## CONSEGNA DATA A
Secondo il brano da leggere, in che data è stata canonizzata Suor Maria Faustina Kowalska?

## BRANO DA LEGGERE
Otto giorni dopo i discepoli erano di nuovo in casa e c’era con loro anche Tommaso. Venne Gesù, a porte chiuse, stette in mezzo e disse: «Pace a voi!». Poi disse a Tommaso: «Metti qui il tuo dito e guarda le mie mani; tendi la tua mano e mettila nel mio fianco; e non essere incredulo, ma credente!». Gli rispose Tommaso: «Mio Signore e mio Dio!». Gesù gli disse: «Perché mi hai veduto, tu hai creduto; beati quelli che non hanno visto e hanno creduto!».
Gesù, in presenza dei suoi discepoli, fece molti altri segni che non sono stati scritti in questo libro. Ma questi sono stati scritti perché crediate che Gesù è il Cristo, il Figlio di Dio, e perché, credendo, abbiate la vita nel suo nome.
Parola del Signore
Gesù, confido in te!
L’odierna domenica conclude l’Ottava di Pasqua, come un unico giorno “fatto dal Signore”, contrassegnato con il distintivo della Risurrezione e della gioia dei discepoli nel vedere Gesù. Fin dall’antichità questa domenica è detta “in albis”, dal nome latino “alba”, dato alla veste bianca che i neofiti indossavano nel Battesimo la notte di Pasqua e deponevano dopo otto giorni, cioè oggi.
San Giovanni Paolo II ha intitolato questa stessa domenica alla Divina Misericordia, in occasione della canonizzazione di Suor Maria Faustina Kowalska, il 30 aprile del 2000.

## CONSEGNA DATA B
Nei dati forniti, riporta senza modifiche le righe che vanno da quella contenente "Identify the click" a quella contenente "Email: (178, 1022)", incluse entrambe.

## DATI FORNITI
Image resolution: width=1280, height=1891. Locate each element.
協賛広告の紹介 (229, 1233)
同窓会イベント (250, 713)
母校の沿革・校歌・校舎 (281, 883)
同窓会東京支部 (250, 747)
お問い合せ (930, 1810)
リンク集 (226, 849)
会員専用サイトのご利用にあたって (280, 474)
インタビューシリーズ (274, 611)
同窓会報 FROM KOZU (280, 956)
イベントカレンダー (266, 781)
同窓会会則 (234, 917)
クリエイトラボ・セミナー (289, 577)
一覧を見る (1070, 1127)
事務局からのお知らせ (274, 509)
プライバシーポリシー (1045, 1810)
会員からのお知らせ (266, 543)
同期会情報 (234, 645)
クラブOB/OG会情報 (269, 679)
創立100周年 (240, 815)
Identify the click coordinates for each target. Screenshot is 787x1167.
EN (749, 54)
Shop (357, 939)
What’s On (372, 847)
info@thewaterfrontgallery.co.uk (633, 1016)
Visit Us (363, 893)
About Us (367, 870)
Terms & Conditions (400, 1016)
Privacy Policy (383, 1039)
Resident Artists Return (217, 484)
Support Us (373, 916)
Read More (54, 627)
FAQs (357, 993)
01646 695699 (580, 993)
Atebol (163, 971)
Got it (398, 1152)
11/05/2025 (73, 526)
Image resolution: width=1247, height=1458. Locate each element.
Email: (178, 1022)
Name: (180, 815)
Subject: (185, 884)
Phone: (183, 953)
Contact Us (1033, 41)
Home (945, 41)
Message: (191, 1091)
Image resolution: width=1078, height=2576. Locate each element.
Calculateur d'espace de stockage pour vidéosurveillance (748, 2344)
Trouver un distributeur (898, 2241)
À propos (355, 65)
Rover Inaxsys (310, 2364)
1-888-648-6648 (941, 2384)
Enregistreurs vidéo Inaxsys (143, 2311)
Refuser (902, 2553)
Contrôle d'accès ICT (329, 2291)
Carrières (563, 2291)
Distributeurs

## SOLUZIONE COMPLETA A
Il 30 aprile del 2000.

## SOLUZIONE COMPLETA B
Identify the click coordinates for each target. Screenshot is 787x1167.
EN (749, 54)
Shop (357, 939)
What’s On (372, 847)
info@thewaterfrontgallery.co.uk (633, 1016)
Visit Us (363, 893)
About Us (367, 870)
Terms & Conditions (400, 1016)
Privacy Policy (383, 1039)
Resident Artists Return (217, 484)
Support Us (373, 916)
Read More (54, 627)
FAQs (357, 993)
01646 695699 (580, 993)
Atebol (163, 971)
Got it (398, 1152)
11/05/2025 (73, 526)
Image resolution: width=1247, height=1458. Locate each element.
Email: (178, 1022)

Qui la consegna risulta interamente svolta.